**Task objective**
Repeat the listing that follows exactly, please.
● ● ●
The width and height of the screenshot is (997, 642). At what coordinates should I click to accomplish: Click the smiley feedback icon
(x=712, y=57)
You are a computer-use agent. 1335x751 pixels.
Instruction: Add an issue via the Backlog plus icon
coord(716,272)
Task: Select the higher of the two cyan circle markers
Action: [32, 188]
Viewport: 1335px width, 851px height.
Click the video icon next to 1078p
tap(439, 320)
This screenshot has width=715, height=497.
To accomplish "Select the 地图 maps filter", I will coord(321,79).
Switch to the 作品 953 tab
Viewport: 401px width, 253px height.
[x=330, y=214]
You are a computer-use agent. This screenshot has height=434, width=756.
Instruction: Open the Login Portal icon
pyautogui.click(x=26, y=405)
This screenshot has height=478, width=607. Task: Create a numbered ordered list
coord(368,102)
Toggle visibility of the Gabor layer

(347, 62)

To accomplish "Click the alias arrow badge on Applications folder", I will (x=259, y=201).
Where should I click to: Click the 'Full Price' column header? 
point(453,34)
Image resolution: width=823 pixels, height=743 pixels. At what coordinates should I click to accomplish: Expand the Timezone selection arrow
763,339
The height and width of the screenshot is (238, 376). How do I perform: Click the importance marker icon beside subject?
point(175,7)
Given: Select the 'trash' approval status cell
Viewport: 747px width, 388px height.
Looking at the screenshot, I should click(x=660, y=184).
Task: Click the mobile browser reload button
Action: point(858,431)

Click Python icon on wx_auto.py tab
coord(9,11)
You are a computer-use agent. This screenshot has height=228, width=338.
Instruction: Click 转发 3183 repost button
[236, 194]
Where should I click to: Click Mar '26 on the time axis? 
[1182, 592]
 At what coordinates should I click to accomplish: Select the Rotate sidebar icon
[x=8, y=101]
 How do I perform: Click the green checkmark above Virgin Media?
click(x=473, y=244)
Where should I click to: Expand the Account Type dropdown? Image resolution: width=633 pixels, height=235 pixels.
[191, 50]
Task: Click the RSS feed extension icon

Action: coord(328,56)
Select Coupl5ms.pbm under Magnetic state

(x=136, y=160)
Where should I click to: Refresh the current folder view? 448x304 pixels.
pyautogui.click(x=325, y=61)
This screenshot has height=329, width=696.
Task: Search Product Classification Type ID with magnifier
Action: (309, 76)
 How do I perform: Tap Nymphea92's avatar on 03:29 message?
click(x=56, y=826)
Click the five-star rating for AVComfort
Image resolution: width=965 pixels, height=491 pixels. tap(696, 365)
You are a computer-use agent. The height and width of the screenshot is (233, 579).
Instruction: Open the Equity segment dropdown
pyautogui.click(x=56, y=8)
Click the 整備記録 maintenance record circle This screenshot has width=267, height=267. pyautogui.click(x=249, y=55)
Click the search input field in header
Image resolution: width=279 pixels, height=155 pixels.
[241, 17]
● ● ●
**Solution below**
The width and height of the screenshot is (997, 642). At what coordinates should I click to accomplish: Click the smiley feedback icon
(x=712, y=57)
You are a computer-use agent. 1335x751 pixels.
Instruction: Add an issue via the Backlog plus icon
coord(716,272)
Task: Select the higher of the two cyan circle markers
Action: [32, 188]
Viewport: 1335px width, 851px height.
Click the video icon next to 1078p
tap(439, 320)
This screenshot has width=715, height=497.
To accomplish "Select the 地图 maps filter", I will coord(321,79).
Switch to the 作品 953 tab
Viewport: 401px width, 253px height.
[x=330, y=214]
You are a computer-use agent. This screenshot has height=434, width=756.
Instruction: Open the Login Portal icon
pyautogui.click(x=26, y=405)
This screenshot has height=478, width=607. Task: Create a numbered ordered list
coord(368,102)
Toggle visibility of the Gabor layer

(347, 62)

To accomplish "Click the alias arrow badge on Applications folder", I will (x=259, y=201).
Where should I click to: Click the 'Full Price' column header? 
point(453,34)
Image resolution: width=823 pixels, height=743 pixels. At what coordinates should I click to accomplish: Expand the Timezone selection arrow
763,339
The height and width of the screenshot is (238, 376). How do I perform: Click the importance marker icon beside subject?
point(175,7)
Given: Select the 'trash' approval status cell
Viewport: 747px width, 388px height.
Looking at the screenshot, I should click(x=660, y=184).
Task: Click the mobile browser reload button
Action: point(858,431)

Click Python icon on wx_auto.py tab
coord(9,11)
You are a computer-use agent. This screenshot has height=228, width=338.
Instruction: Click 转发 3183 repost button
[236, 194]
Where should I click to: Click Mar '26 on the time axis? 
[1182, 592]
 At what coordinates should I click to accomplish: Select the Rotate sidebar icon
[x=8, y=101]
 How do I perform: Click the green checkmark above Virgin Media?
click(x=473, y=244)
Where should I click to: Expand the Account Type dropdown? Image resolution: width=633 pixels, height=235 pixels.
[191, 50]
Task: Click the RSS feed extension icon

Action: coord(328,56)
Select Coupl5ms.pbm under Magnetic state

(x=136, y=160)
Where should I click to: Refresh the current folder view? 448x304 pixels.
pyautogui.click(x=325, y=61)
This screenshot has height=329, width=696.
Task: Search Product Classification Type ID with magnifier
Action: (309, 76)
 How do I perform: Tap Nymphea92's avatar on 03:29 message?
click(x=56, y=826)
Click the five-star rating for AVComfort
Image resolution: width=965 pixels, height=491 pixels. tap(696, 365)
You are a computer-use agent. The height and width of the screenshot is (233, 579).
Instruction: Open the Equity segment dropdown
pyautogui.click(x=56, y=8)
Click the 整備記録 maintenance record circle This screenshot has width=267, height=267. pyautogui.click(x=249, y=55)
Click the search input field in header
Image resolution: width=279 pixels, height=155 pixels.
[241, 17]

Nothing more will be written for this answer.